“误会?你自己问问她,到底是怎么回事?”凌朝樱明显一脸的不买账。
有老师在,我立刻底气倍增,悄悄对李允墨眨了眨眼,清了清嗓子说:“先生,您不是说,让我这个时辰来这里,好取回这几天的功课么?”
“哎呀,瞧我这记性。”李允墨了悟地笑了一下,右手一托额头,看向凌朝樱:“弟妹,我说还是误会了不是?”
看着他说得那样一本正经的样子,我几乎控制不住地笑了出来,拿手擦了下嘴角,终究还是忍住了,睁大眼睛等着他编下去。
“这个丫头,前两天的功课做得特别不好,我是一直想训她。可惜,她是允烈的丫头,有些事还真是得思虑周到,我总不好当着她主子的面为难她吧!趁着今天又要布置新任务,这才传了她到这避风亭来。不曾想,这光记着训她了,偏偏字帖又落在了南宫。”
他絮絮地说完这一大篇,明里是解释,暗地里却也敲打了凌朝樱,‘总不好当着她主子的面为难她吧’!李允墨和我不是主仆,却是比主仆还要深一层的师徒关系。以墨王如今的身份地位,她若是再想为难我,也得掂量清楚了。
凌朝樱还待要说什么,却被他一挥手拦下了:“弟妹,如今这丫头,我说也说了,训也训了,若是她确有什么地方不曾尽心,惹得你生气了,还希望你大人大量,看在我的面子上,别跟一个丫头过不去!”
弄得凌朝樱说也不是,不说又不甘心。一脸忿忿地站在那里老半天,终于嗤笑出声:“墨王殿下倒是师徒情深,护犊子心切,就不知道这个丫头值不值得你这般上心了!”
李允墨顿时敛住了适才的一脸笑意,面上寒寒的,没有说话。晚风吹着他的衣摆,翻飞起伏。
隔了好久,他才叹出一口气来:“我收这个学生,连父皇都赞赏有加,钦赐了和田玉镇纸以示褒奖,值与不值,已不是你我能说了算了!”表情愀然闪过一丝落寞。让人瞬间有心痛的错觉。
说完,他又转身提醒我:“不是说了,字帖落在了南宫了,傻站着干嘛?还不赶紧地回去好好用功?”
语气虽然一如既往地严厉,我却听得无比感激,连连点头,恭敬地退了下去,一路小跑着离开。
回到住处,赶紧关好屋门,后背死死抵住门拴。半天,我叹出一口气,整个人瘫软在地上,这才惊觉自己已是出了一身的冷汗。
羡鱼从里间走过来,犹疑地看了看我,拿手背探了探我的脑门:“怎么了,这一脸的苍白,脑门上也满是汗?”
我只顾闭着眼摇头,一句话都说不出。
她更惊讶了,一把拉开我,打开屋门向外瞅去,歪了脖子看我:“什么也没有啊,你怎么怕成这样?”
“难不成是被鬼追了?”她嘻嘻一笑,又说。
“我倒宁愿是被鬼追了!”我无奈地冲她笑笑。

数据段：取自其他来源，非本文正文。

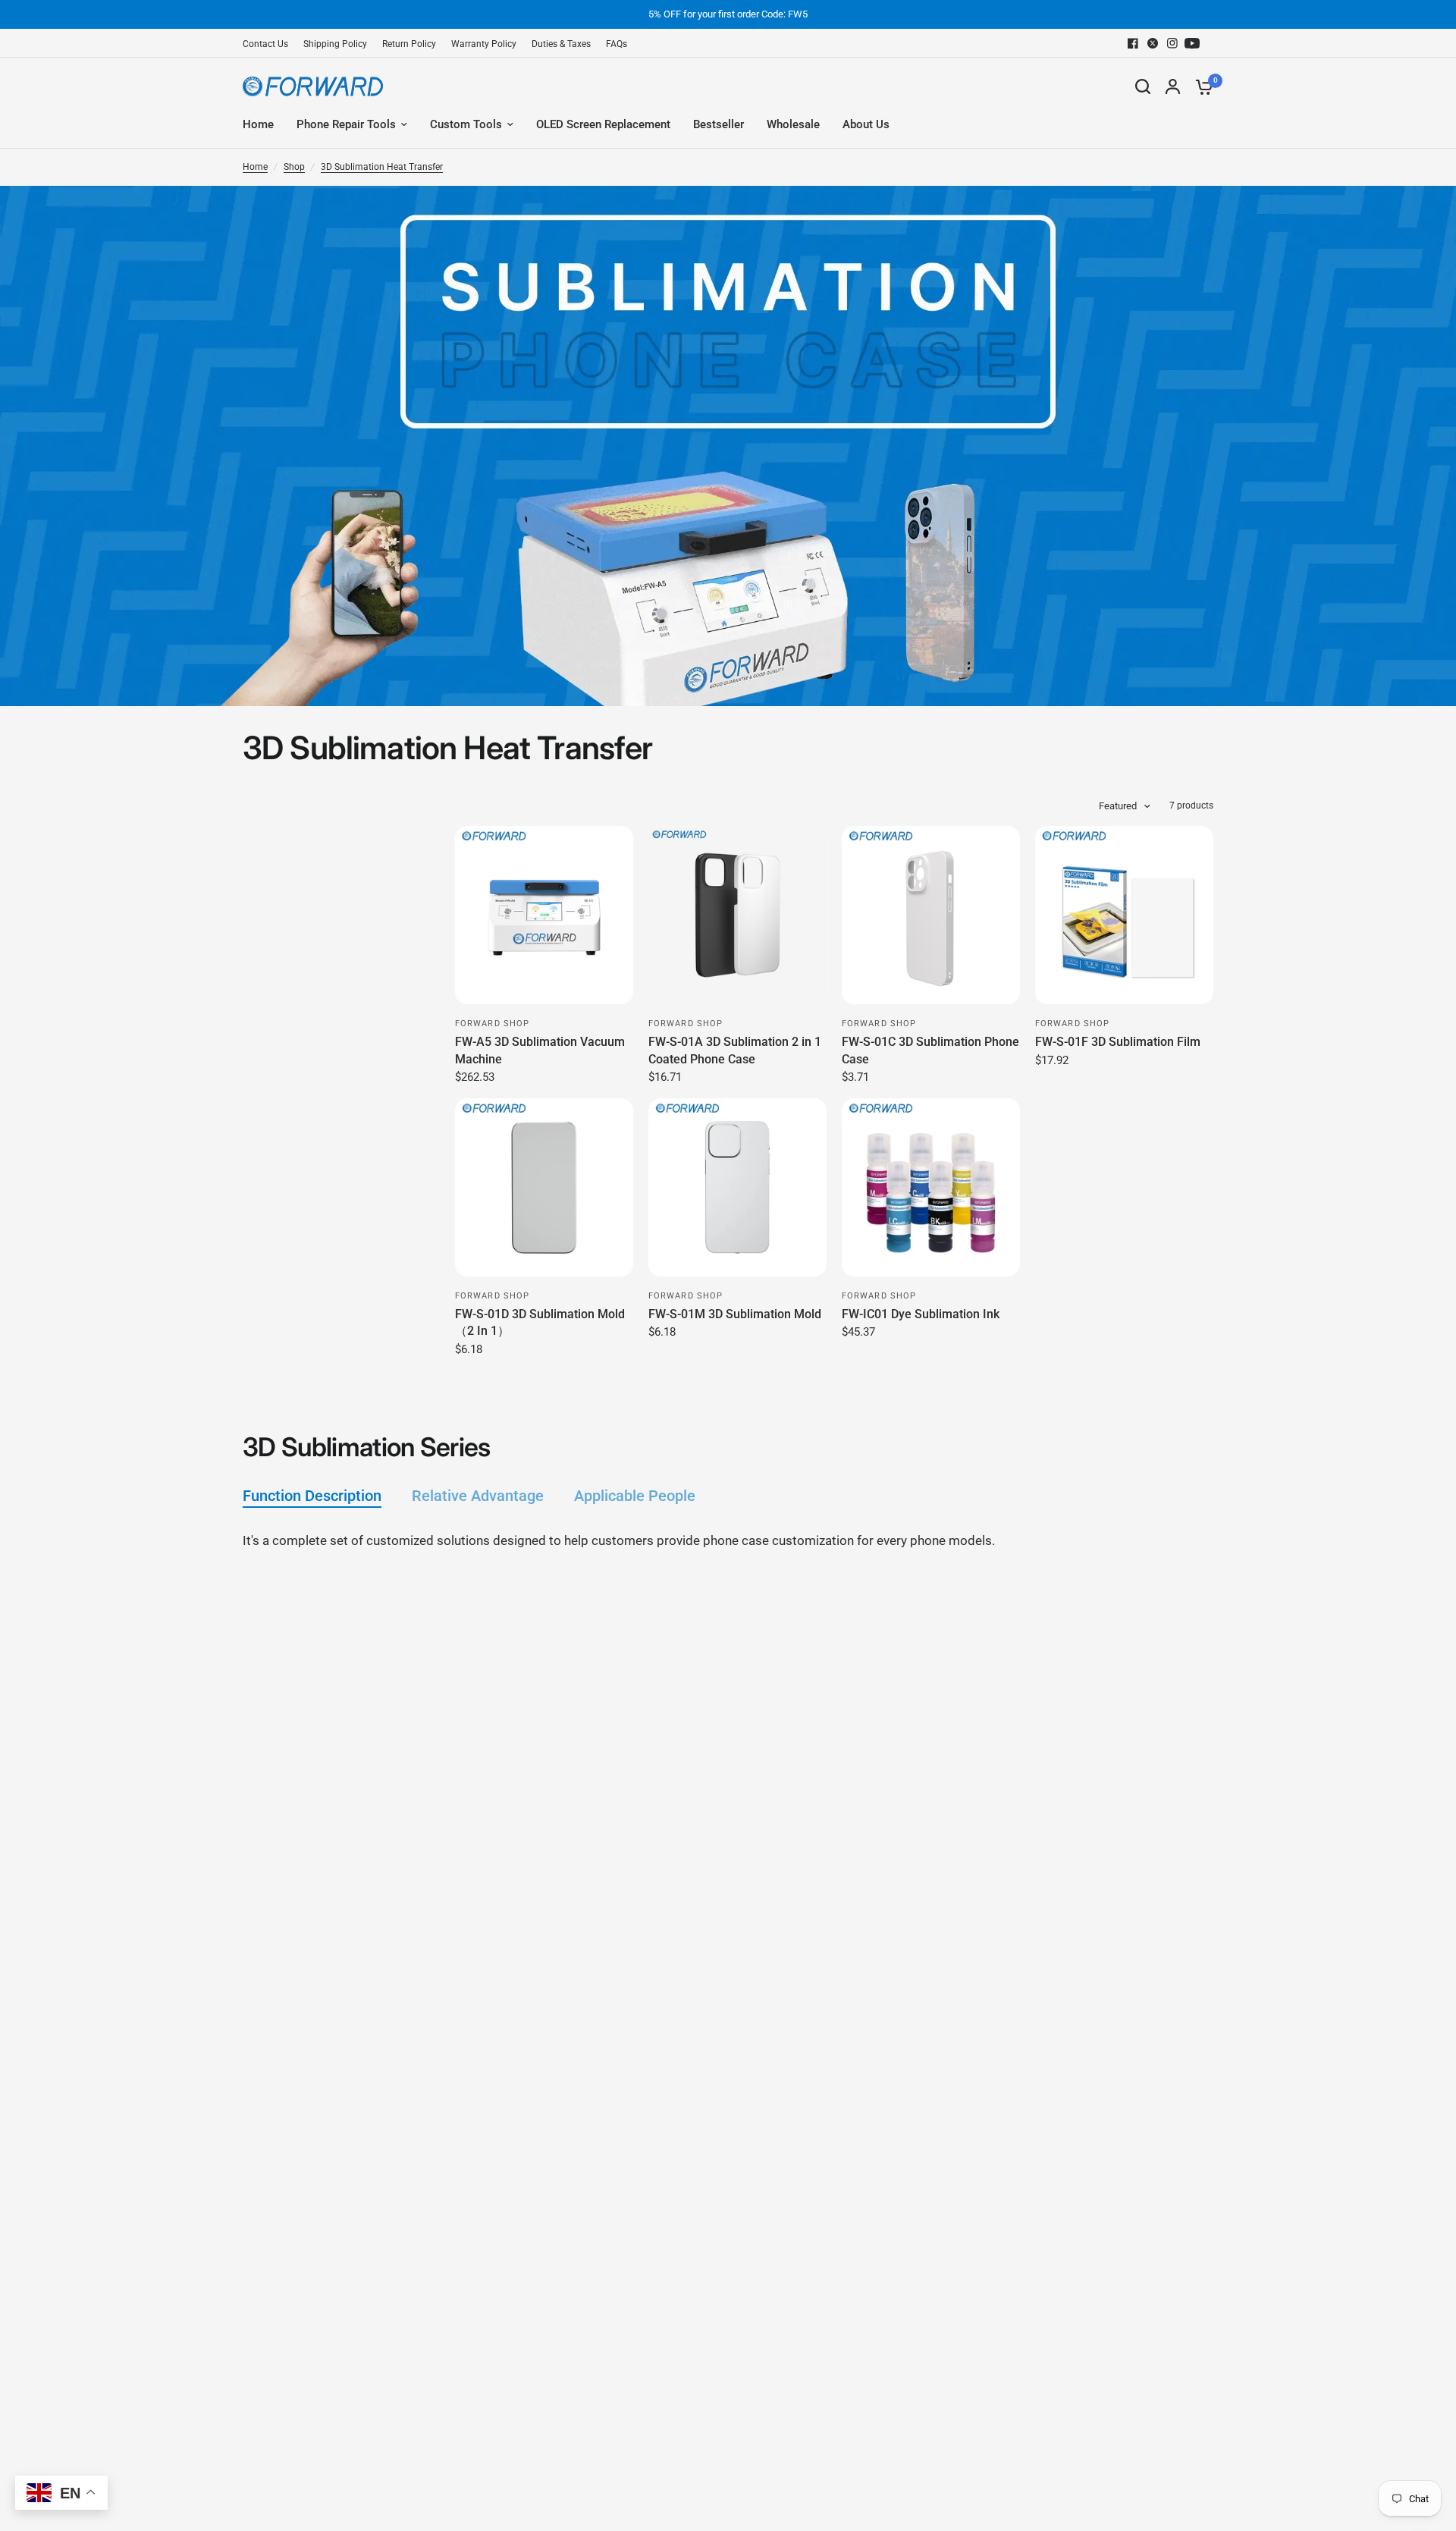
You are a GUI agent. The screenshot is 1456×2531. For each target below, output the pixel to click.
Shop (294, 167)
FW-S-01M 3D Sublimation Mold (734, 1314)
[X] (1153, 43)
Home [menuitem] (258, 124)
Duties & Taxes (561, 44)
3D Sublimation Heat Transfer (382, 167)
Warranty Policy (483, 44)
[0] (1200, 86)
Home (255, 167)
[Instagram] (1172, 43)
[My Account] (1173, 86)
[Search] (1143, 86)
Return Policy (409, 44)
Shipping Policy (335, 44)
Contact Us (265, 44)
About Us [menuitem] (866, 124)
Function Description (312, 1496)
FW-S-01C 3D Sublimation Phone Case (930, 1050)
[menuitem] (269, 44)
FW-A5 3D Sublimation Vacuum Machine (540, 1050)
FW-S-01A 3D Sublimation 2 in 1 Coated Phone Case (734, 1050)
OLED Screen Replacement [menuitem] (603, 124)
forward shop (492, 1023)
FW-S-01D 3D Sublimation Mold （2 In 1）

真要碰上鬼了,最多也就吓个半死,也好过搭上一整条的性命啊!
“得了得了,大晚上的,一个个鬼啊鬼的,一点忌讳都没有!”里间传来临渊不满的絮叨。
我们便乖觉地闭了嘴,各自忙碌着,不再多说一句话。
第二天本来不该我当值,只是一大早,便有李允墨的太监找了来,说是他主子唤我过去。
知道左右推脱不过,昨天又欠了他那么大个人情在那儿,我只好硬着头皮走向前殿。
只是,找遍了十一的住所,也没有见到我老师的身影。
允烈已经去书房了,我一个人呆在屋里,正在狐疑,身后突然响起熟悉的声音:“安宁,是你么?”不是我的老师李允墨,而是允然。
我愣在那里半天,才缓缓回过神来,转身看他,微笑:“怎么是你?”
“是三哥让我来的,他说,你想见我!”他微微蹙着眉,用力握紧我的肩膀:“安宁,告诉我,昨晚,到底发生了什么事?”
我的笑容立即就僵住了。
昨晚发生了什么事,你叫我如何说?说我们的事情已经暴露,你尊贵的妻子恨不得杀了我?还是说,最后来解围的却是我的老师?
“难道,王妃殿下在你面前一个字都没提么?”我冷笑了一下,不答反问。
“她说,是你出言不逊,对她无礼,所以,她才想要给你一点教训。”他扶住我肩膀的手渐渐松了下来,声音沉稳安静:“安宁,我知道你的性子,最是不能服软的一个人。我也早说过,朝樱虽然脾气不好,人却不坏,你要多担待些。”